Top Gear's automotive exploits are targeted at viewers with a mental age of nine, according to its executive producer.

The BBC show's aim, according to Andy Wilman, is to provide "an hour a week where absolutely nothing is achieved" but which provides a method of escapism for middle aged men.

Having watched the majority of the show's upcoming nine episodes, Wilman found that "almost everything we'd filmed was, once again, aimed at people with a mental age of nine".

"I gave that last point some thought," he added during an interview with the Radio Times magazine. "And quickly realised that it was too important to mess around with.

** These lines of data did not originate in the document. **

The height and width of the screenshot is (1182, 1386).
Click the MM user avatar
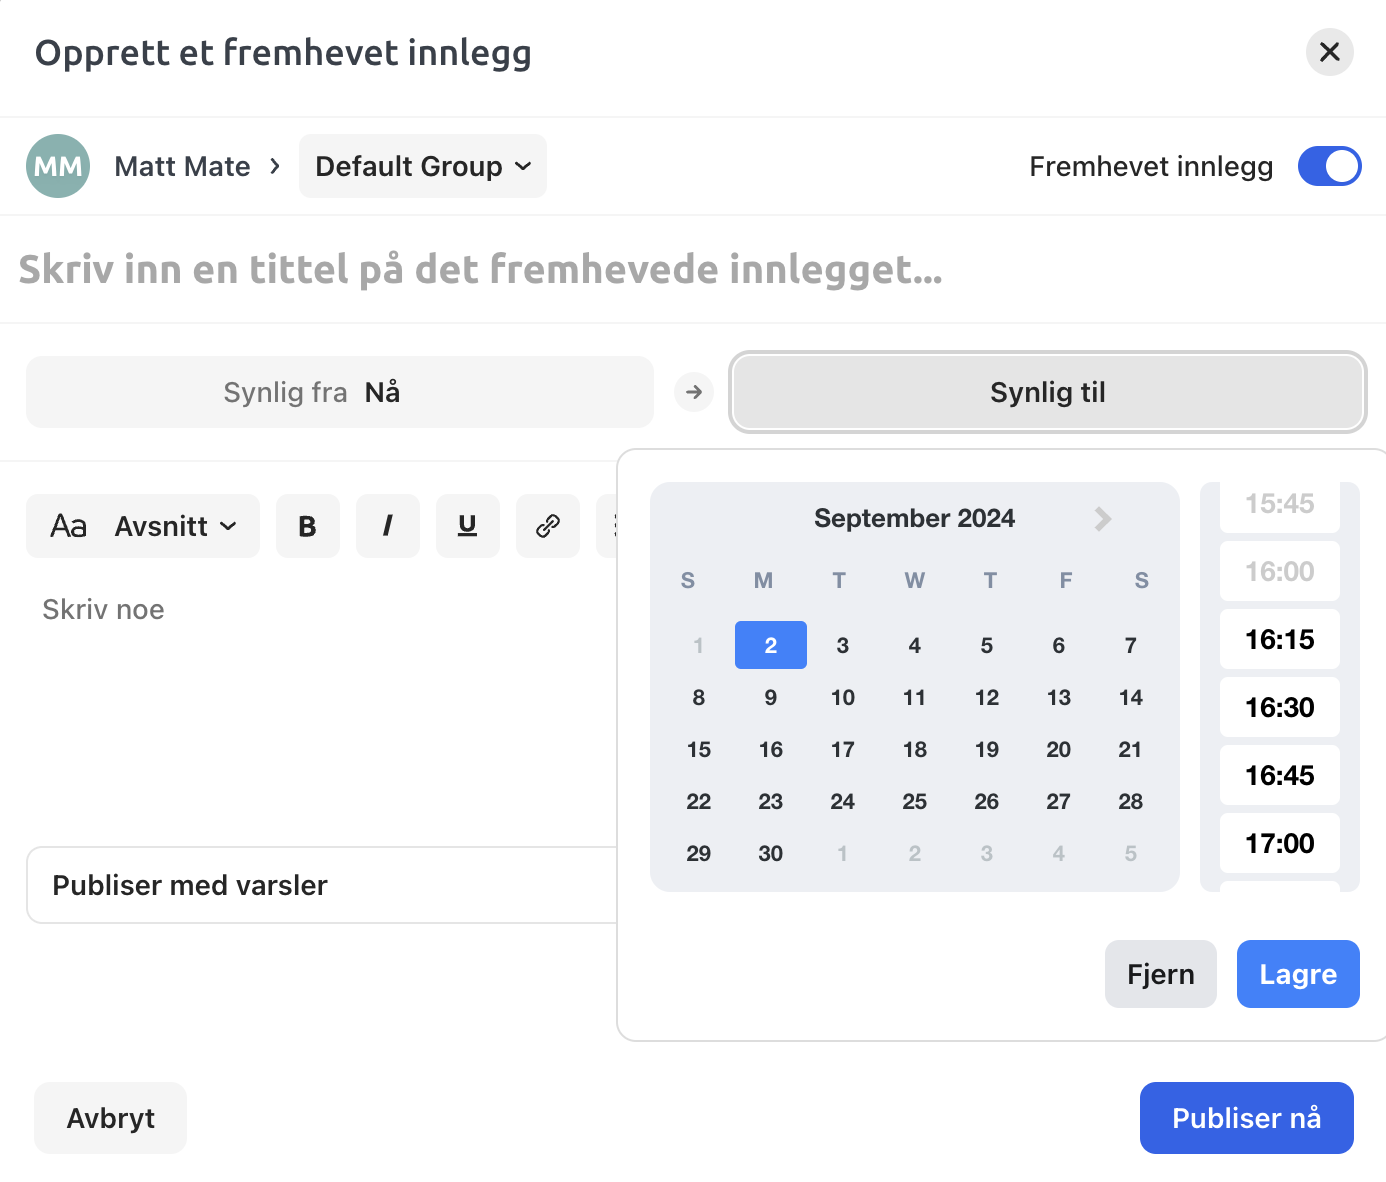click(58, 166)
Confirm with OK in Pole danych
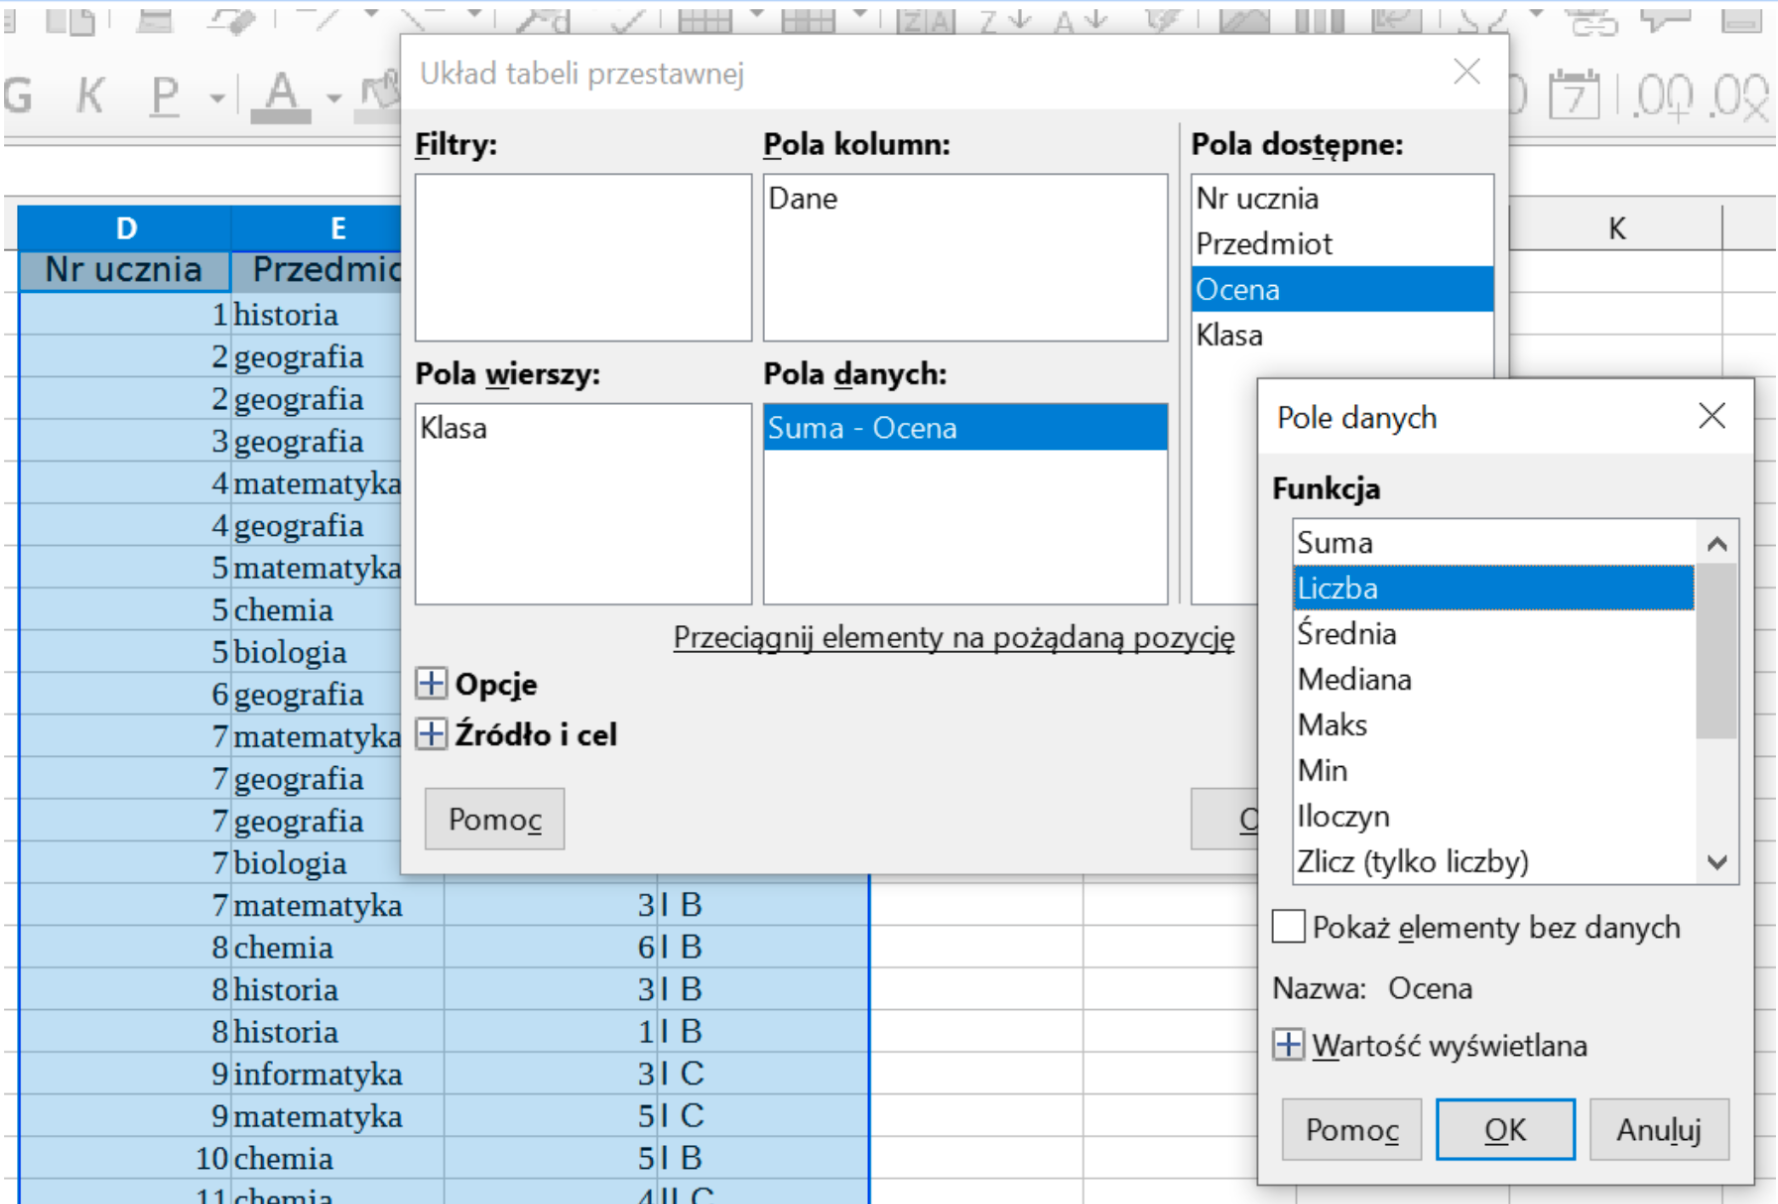 pyautogui.click(x=1505, y=1130)
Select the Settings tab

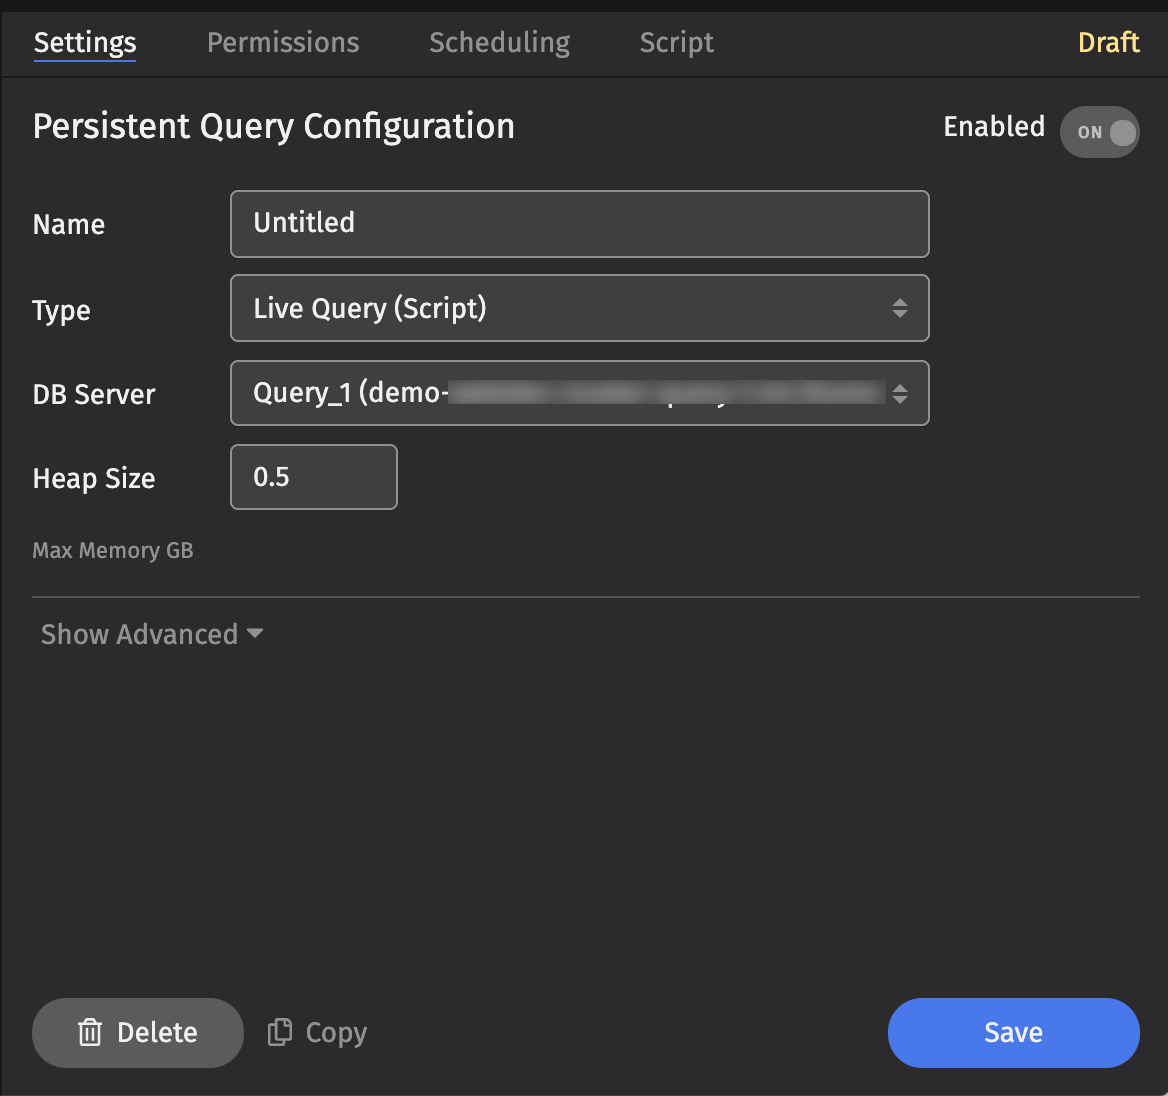[85, 42]
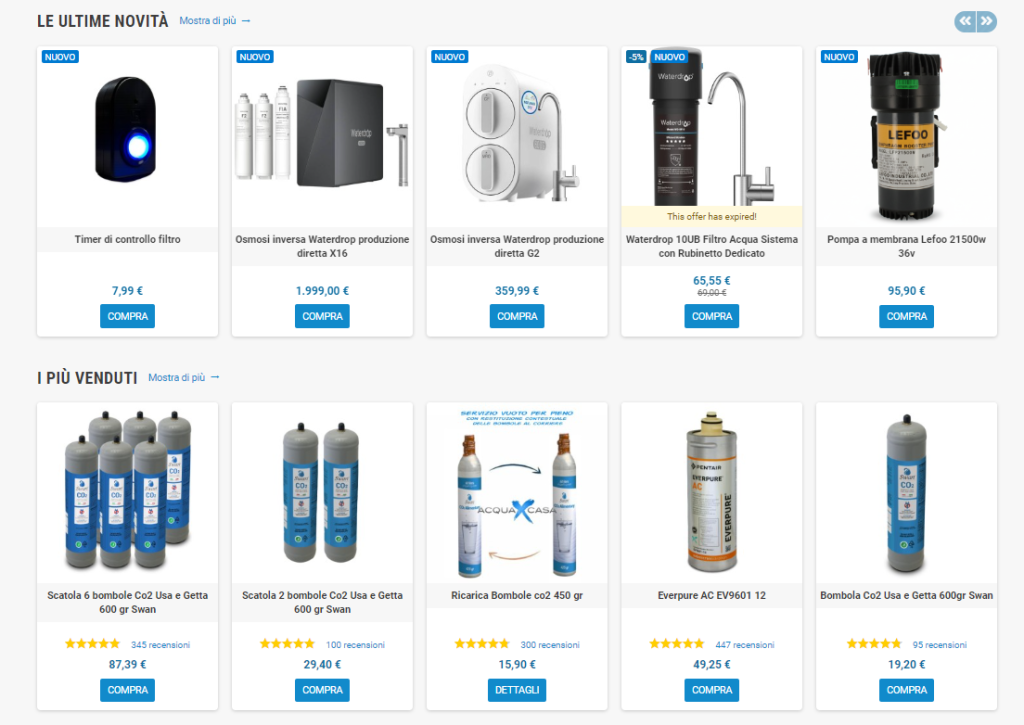The image size is (1024, 725).
Task: Click DETTAGLI for Ricarica Bombole co2
Action: [517, 690]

"If you're actually nine, you need something to watch that isn't a computer screen," he said. "And if you're 29, 39 or 59, part of your brain will most likely still have a mental age of nine, and that part struggles to get nourishment.

"Modern life for adults is, after all, bloody hard. The workplace is not freer, but more regimented by management systems and nonsense enforced by going on "courses". Email hasn't decreased the workload but in fact piled it on.

"The demand to be accountable and produce results hangs heavy over every worker, and by the weekend they need a release valve. That's where we come in – an hour a week where three badly dressed middle-aged men bicker, fall over and catch fire.

"This is an important service we provide, and therefore essential that being nine should remain a massive remit of our films."

Series 21 of Top Gear stars Sunday, 2 February, and Wilman promised that it would not contain any "grown up" content.